Nearly half (45.8 percent) of the respondents to the lodging portion of the survey believe green building is here to stay. Another third say the future of green hotel development depends on energy costs, while less than four percent of those surveyed think green building is fad.

An overwhelming majority of respondents who say they own or manage hospitality properties say green design is important in their site selection process. Yet at present, less than half of them (47.5 percent) own or manage any hotels they consider to be green. That will change soon as 80 percent of those surveyed say they will have at least one green lodging property in the next five years. About a quarter (27.1 percent) of the developers surveyed say half or more of the hotels they own or manage five years from now will be green.

While some respondents remain skeptical about the green movement, especially the economic aspects, others embrace it, or at least acknowledge that will continue to increase in importance.

“It's past time for all of us to show respect for the earth in practical terms,” wrote one respondent. “We no longer have the luxury of ignoring the environment. Green practice is the right thing to do.”

Another developer believes a strong marketplace will be the catalyst. “In order to be competitive in the next 10 years, all development will have to be green,” said the developer. Another respondent says it's “too early in the lifecycle (for green) to make economic sense for hotels. The time will come, however, either through improved economics (lower initital costs and higher and more quantifiable savings) or through mandate (government and building code requirements).”

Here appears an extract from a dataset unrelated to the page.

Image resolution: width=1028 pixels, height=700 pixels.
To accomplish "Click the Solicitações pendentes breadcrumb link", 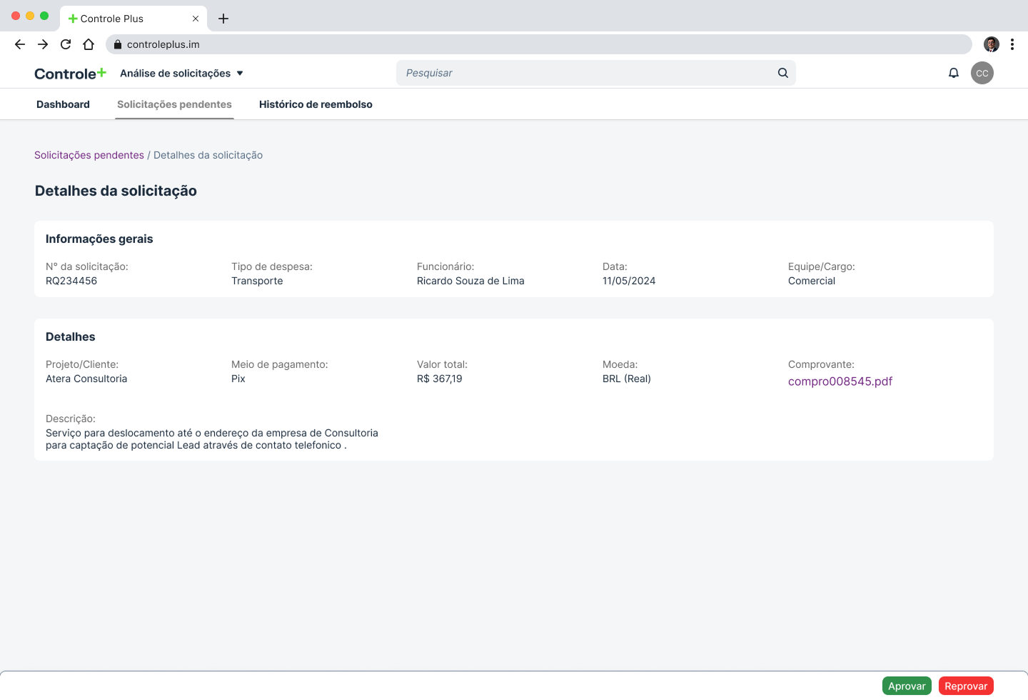I will (x=89, y=155).
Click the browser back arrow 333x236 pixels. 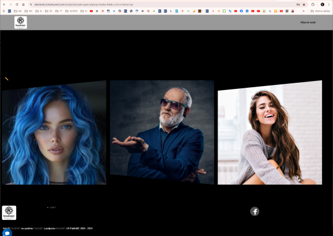pyautogui.click(x=3, y=4)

Presumably higher construction costs for green buildings have been one stumbling block for many developments. In fact, nearly half (47.4 percent) of respondents believe building green increases construction costs by anywhere from five to more than 10 percent. Thirty percent of those surveyed aren't sure about cost premiums for green construction, and fewer than five percent believe green development costs the same as traditional construction.

Developers who responded to the survey see the lure of green development in dollars and cents. More than 80 percent of them say green building lowers overall operating costs. About half of them believe green can give them the ability to differentiate their properties in the marketplace, and 56 percent say green building can help meet the expectations of guests.

For many lodging developers (56 percent), government incentives have at least some impact in their decisions to develop or invest in green properties. The most-often mentioned incentive developers have used is the tax break. In other cases, they've taken advantage of favorable zoning, fee waivers and sharing of infrastructure costs by local governments. A vast majority (81.4 percent) support tax incentives for owners of green buildings.